Data under study section start

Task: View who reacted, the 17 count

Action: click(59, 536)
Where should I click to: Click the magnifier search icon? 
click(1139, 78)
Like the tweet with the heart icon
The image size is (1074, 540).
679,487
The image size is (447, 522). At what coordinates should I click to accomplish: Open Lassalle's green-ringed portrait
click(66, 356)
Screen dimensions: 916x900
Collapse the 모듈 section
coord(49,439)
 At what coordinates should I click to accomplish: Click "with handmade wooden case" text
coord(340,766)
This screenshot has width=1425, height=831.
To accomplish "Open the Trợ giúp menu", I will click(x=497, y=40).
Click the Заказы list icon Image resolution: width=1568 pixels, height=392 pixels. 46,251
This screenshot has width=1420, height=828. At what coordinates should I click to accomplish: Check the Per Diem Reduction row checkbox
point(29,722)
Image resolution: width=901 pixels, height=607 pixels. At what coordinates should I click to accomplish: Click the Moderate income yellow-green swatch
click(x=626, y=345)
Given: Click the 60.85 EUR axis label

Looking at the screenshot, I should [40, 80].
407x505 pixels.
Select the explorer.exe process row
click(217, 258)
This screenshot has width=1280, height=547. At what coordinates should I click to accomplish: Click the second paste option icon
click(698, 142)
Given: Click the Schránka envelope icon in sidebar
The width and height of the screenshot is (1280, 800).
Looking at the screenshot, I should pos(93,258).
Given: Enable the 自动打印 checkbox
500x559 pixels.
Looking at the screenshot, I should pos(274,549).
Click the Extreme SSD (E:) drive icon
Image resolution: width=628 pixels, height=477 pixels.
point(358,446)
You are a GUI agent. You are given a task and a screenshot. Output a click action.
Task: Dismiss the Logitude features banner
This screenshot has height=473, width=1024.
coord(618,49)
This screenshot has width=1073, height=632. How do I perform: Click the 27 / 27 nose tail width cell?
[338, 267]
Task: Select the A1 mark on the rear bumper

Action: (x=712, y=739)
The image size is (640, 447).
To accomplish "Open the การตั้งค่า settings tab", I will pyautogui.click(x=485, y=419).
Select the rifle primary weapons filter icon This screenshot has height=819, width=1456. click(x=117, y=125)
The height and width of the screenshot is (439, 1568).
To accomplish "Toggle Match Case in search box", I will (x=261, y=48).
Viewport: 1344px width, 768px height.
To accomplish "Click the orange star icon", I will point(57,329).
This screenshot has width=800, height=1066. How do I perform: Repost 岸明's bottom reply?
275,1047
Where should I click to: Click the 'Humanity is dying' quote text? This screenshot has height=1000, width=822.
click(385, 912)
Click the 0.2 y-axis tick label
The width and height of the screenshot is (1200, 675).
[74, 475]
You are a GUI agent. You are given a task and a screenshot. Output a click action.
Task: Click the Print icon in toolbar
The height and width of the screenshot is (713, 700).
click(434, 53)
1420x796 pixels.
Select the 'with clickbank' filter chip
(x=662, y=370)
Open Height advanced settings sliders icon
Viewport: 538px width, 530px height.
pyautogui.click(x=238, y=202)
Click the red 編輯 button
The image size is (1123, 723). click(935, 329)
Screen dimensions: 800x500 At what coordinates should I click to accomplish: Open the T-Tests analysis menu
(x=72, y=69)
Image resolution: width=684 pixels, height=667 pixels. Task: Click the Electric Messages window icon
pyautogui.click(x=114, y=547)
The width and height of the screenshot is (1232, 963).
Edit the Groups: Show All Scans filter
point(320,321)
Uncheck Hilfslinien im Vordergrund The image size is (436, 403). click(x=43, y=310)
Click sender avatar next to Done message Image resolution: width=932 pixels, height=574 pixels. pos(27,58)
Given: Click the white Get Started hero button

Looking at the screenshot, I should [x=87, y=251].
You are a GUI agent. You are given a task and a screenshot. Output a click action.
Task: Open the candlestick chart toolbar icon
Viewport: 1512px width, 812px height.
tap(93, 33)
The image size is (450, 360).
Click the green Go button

Data under study section end

- _Exercise description_:
Scan the entries above. Copy each line that has the string "toolbar".

- _Response_:
Task: Click the Print icon in toolbar
Task: Open the candlestick chart toolbar icon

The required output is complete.